> **WHAT THE TASK ASKS**
After locating the line that contains "Instruction: Click the In-Document" in the data below, set down exactly that line and each one after it through the line that contains "Tap the green +$177.500 balance pill", and nothing more.

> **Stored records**
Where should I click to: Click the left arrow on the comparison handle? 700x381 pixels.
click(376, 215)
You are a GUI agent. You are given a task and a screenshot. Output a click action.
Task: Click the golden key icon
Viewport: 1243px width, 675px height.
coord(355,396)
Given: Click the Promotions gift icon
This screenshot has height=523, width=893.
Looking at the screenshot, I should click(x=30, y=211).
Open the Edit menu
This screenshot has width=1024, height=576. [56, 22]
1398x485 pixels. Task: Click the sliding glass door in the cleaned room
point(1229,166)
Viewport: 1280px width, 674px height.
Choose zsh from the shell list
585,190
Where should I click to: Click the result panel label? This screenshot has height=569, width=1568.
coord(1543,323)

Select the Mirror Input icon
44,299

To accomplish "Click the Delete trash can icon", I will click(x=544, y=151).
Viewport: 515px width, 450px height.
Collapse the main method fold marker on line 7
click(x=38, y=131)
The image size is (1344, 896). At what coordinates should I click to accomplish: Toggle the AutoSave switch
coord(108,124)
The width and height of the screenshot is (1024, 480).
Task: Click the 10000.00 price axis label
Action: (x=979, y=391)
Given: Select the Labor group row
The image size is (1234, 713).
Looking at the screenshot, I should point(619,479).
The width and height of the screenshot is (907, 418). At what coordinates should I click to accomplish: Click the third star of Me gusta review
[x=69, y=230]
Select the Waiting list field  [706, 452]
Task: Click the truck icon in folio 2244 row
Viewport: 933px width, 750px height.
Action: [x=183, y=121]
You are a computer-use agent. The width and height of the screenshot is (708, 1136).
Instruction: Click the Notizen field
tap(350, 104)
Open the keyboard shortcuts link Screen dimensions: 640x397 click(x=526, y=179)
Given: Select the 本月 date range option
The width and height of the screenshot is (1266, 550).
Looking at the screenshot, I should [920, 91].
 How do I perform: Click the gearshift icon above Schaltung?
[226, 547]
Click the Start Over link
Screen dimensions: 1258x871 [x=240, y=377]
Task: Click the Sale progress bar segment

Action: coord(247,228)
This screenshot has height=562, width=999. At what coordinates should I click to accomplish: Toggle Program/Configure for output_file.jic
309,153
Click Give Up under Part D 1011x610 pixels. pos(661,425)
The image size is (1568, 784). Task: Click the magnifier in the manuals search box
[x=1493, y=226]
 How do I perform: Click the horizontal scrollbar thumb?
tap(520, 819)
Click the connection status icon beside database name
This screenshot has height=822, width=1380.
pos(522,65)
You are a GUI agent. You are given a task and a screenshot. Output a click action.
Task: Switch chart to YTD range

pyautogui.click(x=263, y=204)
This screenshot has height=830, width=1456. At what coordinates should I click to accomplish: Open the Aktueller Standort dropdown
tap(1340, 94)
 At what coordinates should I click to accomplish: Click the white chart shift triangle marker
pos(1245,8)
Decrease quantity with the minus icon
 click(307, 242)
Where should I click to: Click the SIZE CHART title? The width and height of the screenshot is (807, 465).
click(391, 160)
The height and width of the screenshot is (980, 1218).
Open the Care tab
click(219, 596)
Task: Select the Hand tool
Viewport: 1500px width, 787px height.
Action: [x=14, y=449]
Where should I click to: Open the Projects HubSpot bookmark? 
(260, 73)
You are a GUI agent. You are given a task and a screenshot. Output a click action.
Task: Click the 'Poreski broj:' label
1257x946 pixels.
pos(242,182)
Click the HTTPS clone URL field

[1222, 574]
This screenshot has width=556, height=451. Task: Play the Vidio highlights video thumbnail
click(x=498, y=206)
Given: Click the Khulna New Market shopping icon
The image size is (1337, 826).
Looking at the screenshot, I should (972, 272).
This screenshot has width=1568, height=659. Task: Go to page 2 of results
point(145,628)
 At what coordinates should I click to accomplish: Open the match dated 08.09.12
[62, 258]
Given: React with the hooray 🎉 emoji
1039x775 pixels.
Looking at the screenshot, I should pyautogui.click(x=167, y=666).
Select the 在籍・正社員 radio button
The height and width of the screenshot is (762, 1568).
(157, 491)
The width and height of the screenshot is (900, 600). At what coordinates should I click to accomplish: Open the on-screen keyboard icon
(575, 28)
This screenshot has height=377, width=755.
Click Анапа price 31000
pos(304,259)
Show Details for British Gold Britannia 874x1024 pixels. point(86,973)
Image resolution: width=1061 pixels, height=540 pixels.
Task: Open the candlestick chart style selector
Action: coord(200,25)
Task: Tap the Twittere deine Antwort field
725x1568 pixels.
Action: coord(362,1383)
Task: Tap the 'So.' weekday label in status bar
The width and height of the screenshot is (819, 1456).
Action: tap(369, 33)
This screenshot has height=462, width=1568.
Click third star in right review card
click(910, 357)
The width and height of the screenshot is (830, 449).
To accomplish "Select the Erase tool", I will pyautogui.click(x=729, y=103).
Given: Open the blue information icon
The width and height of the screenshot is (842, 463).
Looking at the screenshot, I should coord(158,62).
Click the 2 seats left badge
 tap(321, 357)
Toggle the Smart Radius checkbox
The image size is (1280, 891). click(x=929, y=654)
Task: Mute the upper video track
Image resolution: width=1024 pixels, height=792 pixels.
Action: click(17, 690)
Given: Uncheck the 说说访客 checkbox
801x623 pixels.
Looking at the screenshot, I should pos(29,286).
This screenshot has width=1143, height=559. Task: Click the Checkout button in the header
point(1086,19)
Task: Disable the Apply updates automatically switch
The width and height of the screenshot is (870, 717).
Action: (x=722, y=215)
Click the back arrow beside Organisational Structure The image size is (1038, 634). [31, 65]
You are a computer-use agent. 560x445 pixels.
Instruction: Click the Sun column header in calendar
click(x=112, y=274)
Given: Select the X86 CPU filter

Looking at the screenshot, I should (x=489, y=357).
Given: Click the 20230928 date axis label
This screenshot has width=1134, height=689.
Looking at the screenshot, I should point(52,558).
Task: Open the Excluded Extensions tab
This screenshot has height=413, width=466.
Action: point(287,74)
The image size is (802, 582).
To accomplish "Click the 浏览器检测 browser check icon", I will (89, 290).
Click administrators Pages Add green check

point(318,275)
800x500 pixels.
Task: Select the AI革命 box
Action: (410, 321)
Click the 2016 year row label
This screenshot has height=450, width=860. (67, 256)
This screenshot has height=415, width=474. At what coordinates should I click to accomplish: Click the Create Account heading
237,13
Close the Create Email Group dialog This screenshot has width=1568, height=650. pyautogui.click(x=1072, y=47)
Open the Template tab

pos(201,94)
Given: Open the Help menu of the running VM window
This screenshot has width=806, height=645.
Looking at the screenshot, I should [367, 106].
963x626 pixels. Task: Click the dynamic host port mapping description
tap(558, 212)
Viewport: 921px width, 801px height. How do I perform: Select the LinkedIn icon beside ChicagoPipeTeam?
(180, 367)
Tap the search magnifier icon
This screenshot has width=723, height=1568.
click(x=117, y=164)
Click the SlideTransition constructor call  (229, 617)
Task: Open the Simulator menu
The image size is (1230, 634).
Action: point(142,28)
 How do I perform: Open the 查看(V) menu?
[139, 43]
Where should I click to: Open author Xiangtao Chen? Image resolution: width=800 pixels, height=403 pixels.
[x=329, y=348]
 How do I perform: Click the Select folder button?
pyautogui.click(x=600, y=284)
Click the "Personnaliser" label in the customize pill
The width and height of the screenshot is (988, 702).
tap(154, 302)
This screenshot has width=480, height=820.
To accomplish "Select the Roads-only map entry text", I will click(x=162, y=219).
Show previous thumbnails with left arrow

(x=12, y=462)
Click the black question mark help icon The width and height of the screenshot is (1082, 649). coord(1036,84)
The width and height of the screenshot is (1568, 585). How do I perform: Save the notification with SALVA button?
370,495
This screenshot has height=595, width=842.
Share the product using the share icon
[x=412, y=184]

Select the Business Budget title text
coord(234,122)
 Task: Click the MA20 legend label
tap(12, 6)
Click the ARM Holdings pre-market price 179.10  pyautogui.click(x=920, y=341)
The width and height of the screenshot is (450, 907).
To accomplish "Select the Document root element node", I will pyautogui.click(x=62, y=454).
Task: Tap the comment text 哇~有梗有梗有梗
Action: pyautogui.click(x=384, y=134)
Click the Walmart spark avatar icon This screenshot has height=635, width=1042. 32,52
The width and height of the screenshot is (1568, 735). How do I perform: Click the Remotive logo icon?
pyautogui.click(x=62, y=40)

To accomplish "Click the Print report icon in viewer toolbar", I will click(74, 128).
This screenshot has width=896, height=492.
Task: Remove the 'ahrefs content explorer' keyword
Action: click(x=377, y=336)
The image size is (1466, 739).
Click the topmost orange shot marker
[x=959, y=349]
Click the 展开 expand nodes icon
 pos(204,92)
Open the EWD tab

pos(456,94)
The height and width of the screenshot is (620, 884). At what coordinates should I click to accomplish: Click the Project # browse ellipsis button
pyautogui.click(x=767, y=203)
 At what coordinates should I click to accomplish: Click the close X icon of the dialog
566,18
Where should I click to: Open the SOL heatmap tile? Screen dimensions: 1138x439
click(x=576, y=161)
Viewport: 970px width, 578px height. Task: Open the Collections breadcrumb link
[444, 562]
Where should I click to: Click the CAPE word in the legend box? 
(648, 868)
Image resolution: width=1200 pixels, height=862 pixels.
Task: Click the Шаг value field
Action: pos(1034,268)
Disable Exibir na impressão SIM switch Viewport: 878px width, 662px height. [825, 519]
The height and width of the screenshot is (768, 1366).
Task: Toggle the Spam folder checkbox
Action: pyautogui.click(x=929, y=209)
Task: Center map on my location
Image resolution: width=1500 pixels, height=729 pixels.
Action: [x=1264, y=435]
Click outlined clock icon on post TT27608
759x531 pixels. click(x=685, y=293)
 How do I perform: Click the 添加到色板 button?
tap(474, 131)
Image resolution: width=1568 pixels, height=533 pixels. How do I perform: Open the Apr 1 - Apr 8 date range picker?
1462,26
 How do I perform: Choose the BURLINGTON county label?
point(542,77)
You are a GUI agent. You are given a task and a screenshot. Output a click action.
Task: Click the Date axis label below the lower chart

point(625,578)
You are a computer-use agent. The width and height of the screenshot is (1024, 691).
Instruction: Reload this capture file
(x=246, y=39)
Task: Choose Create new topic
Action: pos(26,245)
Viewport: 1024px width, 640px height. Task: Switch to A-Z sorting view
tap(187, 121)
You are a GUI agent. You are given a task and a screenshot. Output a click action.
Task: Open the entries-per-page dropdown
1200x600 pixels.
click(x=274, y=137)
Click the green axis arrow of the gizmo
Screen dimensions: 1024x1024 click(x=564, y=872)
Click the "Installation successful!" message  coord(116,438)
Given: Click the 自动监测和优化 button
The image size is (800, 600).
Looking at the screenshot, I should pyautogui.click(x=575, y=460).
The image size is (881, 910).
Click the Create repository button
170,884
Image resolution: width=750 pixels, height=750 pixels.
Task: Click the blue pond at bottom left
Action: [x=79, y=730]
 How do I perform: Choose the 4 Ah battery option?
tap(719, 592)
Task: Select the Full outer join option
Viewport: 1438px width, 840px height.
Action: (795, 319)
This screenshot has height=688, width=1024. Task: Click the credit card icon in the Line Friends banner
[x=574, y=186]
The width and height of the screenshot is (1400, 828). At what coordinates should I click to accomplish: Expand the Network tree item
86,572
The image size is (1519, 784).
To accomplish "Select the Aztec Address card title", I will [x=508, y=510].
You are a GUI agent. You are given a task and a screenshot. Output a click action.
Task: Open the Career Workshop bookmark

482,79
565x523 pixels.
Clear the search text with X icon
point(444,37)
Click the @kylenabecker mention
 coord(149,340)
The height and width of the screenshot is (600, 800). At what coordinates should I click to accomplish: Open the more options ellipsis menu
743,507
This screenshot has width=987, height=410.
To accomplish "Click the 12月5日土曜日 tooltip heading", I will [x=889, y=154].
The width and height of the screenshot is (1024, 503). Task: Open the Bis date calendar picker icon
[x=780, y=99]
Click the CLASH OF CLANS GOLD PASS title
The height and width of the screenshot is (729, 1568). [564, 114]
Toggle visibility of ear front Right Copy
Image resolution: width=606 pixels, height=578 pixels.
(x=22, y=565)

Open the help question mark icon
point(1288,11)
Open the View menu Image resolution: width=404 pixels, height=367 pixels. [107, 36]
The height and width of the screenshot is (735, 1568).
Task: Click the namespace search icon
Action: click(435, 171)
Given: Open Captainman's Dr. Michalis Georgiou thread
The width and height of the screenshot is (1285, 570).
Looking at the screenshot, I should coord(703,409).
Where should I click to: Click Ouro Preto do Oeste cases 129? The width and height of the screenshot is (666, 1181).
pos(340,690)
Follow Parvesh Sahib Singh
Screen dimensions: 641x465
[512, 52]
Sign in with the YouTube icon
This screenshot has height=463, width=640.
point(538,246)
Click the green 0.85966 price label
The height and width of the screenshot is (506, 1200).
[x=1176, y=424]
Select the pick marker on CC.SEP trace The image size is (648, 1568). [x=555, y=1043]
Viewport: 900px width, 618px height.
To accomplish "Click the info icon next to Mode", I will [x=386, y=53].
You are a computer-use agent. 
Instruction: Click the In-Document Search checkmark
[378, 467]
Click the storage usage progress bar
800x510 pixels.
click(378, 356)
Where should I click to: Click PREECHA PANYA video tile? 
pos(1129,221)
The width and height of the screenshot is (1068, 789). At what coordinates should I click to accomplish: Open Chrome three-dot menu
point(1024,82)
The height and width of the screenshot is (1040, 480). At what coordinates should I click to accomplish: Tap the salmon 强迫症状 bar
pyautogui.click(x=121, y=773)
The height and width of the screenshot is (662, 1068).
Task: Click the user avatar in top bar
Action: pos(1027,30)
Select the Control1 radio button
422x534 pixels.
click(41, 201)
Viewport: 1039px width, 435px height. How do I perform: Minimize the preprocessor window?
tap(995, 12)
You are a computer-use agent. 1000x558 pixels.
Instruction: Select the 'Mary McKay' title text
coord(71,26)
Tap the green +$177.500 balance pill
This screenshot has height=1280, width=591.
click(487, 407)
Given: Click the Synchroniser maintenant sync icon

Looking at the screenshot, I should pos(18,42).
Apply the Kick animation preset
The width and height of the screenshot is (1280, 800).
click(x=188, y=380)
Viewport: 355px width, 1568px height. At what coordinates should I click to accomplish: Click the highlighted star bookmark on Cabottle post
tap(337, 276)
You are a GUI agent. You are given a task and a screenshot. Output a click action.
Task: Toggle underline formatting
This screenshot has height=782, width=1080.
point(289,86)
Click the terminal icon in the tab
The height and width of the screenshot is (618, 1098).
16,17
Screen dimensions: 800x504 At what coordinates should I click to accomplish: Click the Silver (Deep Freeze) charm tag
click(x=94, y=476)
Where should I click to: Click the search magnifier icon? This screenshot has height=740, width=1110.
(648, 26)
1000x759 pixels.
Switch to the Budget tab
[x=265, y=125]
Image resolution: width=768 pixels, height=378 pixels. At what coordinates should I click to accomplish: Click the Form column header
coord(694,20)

> **SOLUTION TO THIS PROBLEM**
Instruction: Click the In-Document Search checkmark
[378, 467]
Click the storage usage progress bar
800x510 pixels.
click(378, 356)
Where should I click to: Click PREECHA PANYA video tile? 
pos(1129,221)
The width and height of the screenshot is (1068, 789). At what coordinates should I click to accomplish: Open Chrome three-dot menu
point(1024,82)
The height and width of the screenshot is (1040, 480). At what coordinates should I click to accomplish: Tap the salmon 强迫症状 bar
pyautogui.click(x=121, y=773)
The height and width of the screenshot is (662, 1068).
Task: Click the user avatar in top bar
Action: pos(1027,30)
Select the Control1 radio button
422x534 pixels.
click(41, 201)
Viewport: 1039px width, 435px height. How do I perform: Minimize the preprocessor window?
tap(995, 12)
You are a computer-use agent. 1000x558 pixels.
Instruction: Select the 'Mary McKay' title text
coord(71,26)
Tap the green +$177.500 balance pill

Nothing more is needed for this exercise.